● **What you have to do**: Whatever precedes the line containing "The width and" is not copied; that line and every line after it through the final one below are copied exactly, except pictures.

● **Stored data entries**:
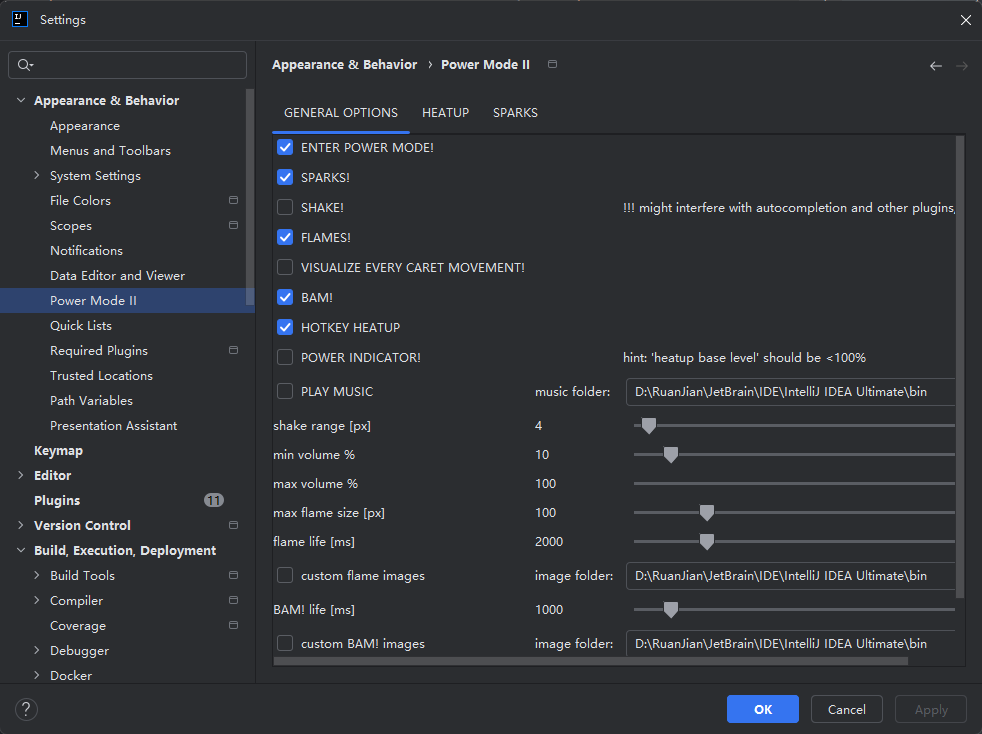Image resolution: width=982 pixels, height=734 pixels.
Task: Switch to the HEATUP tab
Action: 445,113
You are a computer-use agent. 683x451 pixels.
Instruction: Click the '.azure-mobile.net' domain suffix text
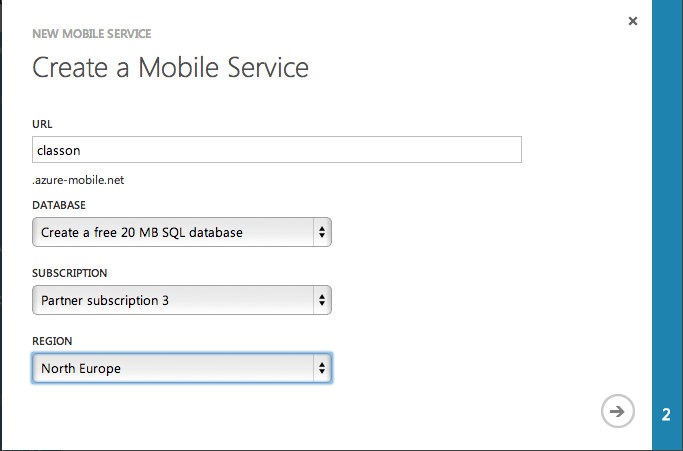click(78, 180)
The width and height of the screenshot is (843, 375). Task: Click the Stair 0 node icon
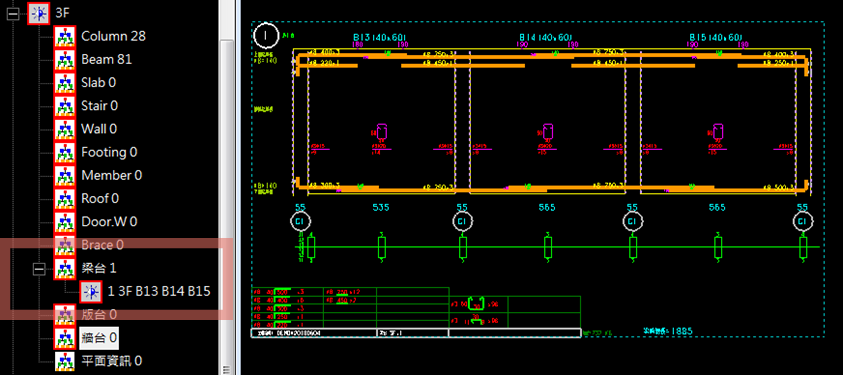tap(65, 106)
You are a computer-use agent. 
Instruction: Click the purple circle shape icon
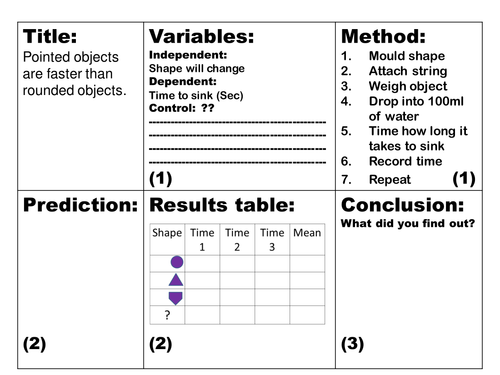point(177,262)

● **Solution below**:
The width and height of the screenshot is (843, 375). Task: Click the Stair 0 node icon
tap(65, 106)
You are a computer-use agent. 
Instruction: Click the purple circle shape icon
point(177,262)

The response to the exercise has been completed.